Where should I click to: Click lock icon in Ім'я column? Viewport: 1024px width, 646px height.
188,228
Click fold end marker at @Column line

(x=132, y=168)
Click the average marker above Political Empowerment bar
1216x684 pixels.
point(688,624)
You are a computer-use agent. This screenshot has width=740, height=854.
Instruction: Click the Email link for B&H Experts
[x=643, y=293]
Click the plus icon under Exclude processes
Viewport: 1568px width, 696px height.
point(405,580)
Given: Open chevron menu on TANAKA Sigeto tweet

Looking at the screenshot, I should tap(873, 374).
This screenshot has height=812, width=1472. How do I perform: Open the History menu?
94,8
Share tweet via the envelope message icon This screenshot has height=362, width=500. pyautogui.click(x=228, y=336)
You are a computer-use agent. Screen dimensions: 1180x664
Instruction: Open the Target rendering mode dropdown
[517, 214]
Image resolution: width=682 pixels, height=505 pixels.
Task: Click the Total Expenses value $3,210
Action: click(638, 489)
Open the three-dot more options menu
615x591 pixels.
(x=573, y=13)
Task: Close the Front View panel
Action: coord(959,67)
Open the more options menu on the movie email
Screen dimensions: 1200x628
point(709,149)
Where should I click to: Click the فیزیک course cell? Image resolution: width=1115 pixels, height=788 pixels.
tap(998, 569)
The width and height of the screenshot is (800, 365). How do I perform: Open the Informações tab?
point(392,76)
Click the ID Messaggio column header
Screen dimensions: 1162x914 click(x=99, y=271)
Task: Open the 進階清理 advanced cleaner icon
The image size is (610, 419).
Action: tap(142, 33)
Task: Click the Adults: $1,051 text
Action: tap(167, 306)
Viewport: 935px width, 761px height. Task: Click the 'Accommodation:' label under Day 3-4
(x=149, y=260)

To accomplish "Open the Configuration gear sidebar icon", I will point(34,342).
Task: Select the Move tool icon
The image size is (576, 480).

+++

- _Try it_
This exercise calls for every record to be restated word for word.

- _Solution to the exercise_
Where should I click to: Click lock icon in Ім'я column? Viewport: 1024px width, 646px height.
188,228
Click fold end marker at @Column line

(x=132, y=168)
Click the average marker above Political Empowerment bar
1216x684 pixels.
point(688,624)
You are a computer-use agent. This screenshot has width=740, height=854.
Instruction: Click the Email link for B&H Experts
[x=643, y=293]
Click the plus icon under Exclude processes
Viewport: 1568px width, 696px height.
point(405,580)
Given: Open chevron menu on TANAKA Sigeto tweet

Looking at the screenshot, I should tap(873, 374).
This screenshot has height=812, width=1472. How do I perform: Open the History menu?
94,8
Share tweet via the envelope message icon This screenshot has height=362, width=500. pyautogui.click(x=228, y=336)
You are a computer-use agent. Screen dimensions: 1180x664
Instruction: Open the Target rendering mode dropdown
[517, 214]
Image resolution: width=682 pixels, height=505 pixels.
Task: Click the Total Expenses value $3,210
Action: click(638, 489)
Open the three-dot more options menu
615x591 pixels.
(x=573, y=13)
Task: Close the Front View panel
Action: coord(959,67)
Open the more options menu on the movie email
Screen dimensions: 1200x628
point(709,149)
Where should I click to: Click the فیزیک course cell? Image resolution: width=1115 pixels, height=788 pixels.
tap(998, 569)
The width and height of the screenshot is (800, 365). How do I perform: Open the Informações tab?
point(392,76)
Click the ID Messaggio column header
Screen dimensions: 1162x914 click(x=99, y=271)
Task: Open the 進階清理 advanced cleaner icon
The image size is (610, 419).
Action: tap(142, 33)
Task: Click the Adults: $1,051 text
Action: tap(167, 306)
Viewport: 935px width, 761px height. Task: Click the 'Accommodation:' label under Day 3-4
(x=149, y=260)

To accomplish "Open the Configuration gear sidebar icon", I will point(34,342).
Task: Select the Move tool icon
The image size is (576, 480).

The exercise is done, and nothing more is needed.